Material to process:
* * *

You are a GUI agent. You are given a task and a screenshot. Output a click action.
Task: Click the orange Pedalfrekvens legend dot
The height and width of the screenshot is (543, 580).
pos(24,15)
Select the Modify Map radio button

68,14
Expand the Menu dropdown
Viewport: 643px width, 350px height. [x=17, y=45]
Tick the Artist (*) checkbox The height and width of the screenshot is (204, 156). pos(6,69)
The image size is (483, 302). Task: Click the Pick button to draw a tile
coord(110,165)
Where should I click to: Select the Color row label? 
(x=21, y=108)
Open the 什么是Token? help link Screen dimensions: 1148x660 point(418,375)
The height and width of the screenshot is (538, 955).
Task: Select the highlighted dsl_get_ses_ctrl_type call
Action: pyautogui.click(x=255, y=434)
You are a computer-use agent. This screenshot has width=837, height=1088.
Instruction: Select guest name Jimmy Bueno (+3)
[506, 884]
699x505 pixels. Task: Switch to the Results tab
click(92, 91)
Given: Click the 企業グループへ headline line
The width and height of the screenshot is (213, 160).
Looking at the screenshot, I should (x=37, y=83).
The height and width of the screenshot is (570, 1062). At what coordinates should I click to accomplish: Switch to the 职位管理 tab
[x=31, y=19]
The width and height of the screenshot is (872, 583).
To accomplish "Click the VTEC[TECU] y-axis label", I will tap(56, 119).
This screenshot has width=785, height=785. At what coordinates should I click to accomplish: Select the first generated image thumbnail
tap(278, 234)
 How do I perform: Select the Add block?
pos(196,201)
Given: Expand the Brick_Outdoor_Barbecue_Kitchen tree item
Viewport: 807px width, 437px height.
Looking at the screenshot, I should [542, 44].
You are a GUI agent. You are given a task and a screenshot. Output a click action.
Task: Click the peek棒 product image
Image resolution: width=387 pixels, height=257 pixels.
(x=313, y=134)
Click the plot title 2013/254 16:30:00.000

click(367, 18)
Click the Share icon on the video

* * *

Your instructions: Everything from the line holding "Given: Expand the" through the final line of the material must be given again exactly, and nothing outside that stretch.

Solution for this problem:
Given: Expand the Brick_Outdoor_Barbecue_Kitchen tree item
Viewport: 807px width, 437px height.
Looking at the screenshot, I should [542, 44].
You are a GUI agent. You are given a task and a screenshot. Output a click action.
Task: Click the peek棒 product image
Image resolution: width=387 pixels, height=257 pixels.
(x=313, y=134)
Click the plot title 2013/254 16:30:00.000

click(367, 18)
Click the Share icon on the video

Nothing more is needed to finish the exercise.